The Null hypothesis is the slope is equal to 0. The alternative hypothesis is that the slope is NOT equal to 0. We'd reject Ho if the p-value is less than .05. The critical value of t for an alpha of .05 and 62 degrees of freedom can be found in your appendix, or using the excel function =TINV(.05,62) = 1.998. So we'd reject Ho if the t-value for the slope is greater than 1.998

Since the slope t-statistic of 8.183 is greater than the cutoff value of 1.998, we reject Ho and say the slope is significantly different than 0, and in this case positive.
The 95% confidence intervals around the slope suggest that a reasonable lower value of .034 and high-point of 13.30 are what we'd expect the slope to fluctuate between around 95% of the time if we were to take repeated samples.
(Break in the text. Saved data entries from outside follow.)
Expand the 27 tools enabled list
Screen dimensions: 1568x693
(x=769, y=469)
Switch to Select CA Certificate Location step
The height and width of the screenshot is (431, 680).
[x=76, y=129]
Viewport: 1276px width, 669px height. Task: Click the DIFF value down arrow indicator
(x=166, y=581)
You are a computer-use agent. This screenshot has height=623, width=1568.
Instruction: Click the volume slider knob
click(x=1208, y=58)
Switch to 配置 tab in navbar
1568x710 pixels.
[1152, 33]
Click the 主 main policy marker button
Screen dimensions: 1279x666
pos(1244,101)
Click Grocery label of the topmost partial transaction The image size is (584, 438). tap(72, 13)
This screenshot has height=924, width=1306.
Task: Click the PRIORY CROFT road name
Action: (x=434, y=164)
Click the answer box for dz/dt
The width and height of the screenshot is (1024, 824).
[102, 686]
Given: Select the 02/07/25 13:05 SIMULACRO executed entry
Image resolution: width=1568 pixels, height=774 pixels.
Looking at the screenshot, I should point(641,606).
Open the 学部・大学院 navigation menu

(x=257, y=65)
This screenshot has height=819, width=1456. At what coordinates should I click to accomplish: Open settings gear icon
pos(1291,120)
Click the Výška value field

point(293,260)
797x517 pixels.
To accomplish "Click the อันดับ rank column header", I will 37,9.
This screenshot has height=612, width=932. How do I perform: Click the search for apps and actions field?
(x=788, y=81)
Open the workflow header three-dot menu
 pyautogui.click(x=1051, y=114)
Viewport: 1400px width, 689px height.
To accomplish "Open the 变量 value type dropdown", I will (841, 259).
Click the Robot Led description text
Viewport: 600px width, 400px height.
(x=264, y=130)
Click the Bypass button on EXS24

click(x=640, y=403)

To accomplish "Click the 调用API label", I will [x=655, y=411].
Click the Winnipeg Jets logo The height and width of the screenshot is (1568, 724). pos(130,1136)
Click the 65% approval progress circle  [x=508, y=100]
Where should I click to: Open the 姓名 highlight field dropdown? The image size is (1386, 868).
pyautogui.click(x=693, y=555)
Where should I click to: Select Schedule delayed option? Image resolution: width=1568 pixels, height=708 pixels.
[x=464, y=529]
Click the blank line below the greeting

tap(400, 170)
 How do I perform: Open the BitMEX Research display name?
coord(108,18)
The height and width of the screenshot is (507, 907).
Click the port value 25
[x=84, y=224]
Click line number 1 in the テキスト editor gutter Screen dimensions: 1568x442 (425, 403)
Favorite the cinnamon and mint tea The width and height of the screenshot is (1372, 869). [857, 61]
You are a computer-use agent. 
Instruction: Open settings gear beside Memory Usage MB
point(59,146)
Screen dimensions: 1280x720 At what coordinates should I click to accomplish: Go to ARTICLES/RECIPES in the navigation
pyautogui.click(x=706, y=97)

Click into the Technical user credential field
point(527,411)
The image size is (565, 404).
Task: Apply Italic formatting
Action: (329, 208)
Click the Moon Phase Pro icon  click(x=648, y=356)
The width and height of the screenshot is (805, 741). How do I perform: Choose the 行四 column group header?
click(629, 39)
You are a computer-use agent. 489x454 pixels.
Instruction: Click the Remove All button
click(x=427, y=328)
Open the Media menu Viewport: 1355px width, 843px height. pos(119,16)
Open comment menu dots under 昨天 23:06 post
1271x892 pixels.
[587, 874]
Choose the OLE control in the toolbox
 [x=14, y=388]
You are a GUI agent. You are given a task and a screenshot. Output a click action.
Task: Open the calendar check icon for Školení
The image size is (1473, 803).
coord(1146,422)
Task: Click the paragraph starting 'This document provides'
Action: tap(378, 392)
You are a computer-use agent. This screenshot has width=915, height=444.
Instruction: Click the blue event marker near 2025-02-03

We see that it likely wont get much lower than .0452 but could get much larger.

The F-statistic can be used to test the significance of the slope, as well as other values. The t-statistic with d degrees of freedom can be squared to produce the F-statistic on 1 and d degrees of freedom. So the t of 8.183 with 62  degrees of freedom becomes an F of 69.66 with 1 and 62 degrees of freedom. Using the excel function =FDIST (69.66, 1, 62) we get p < .0001, the same as the p-value given in the output. See the attached sheet for the calculations.

The fit of this equation can be described by using the R2 statistic which is given as .519. We would say that total assets describes or explains around 51.9% of the variation in total revenue. This is a good fit and one predictor explains a lot of the variation.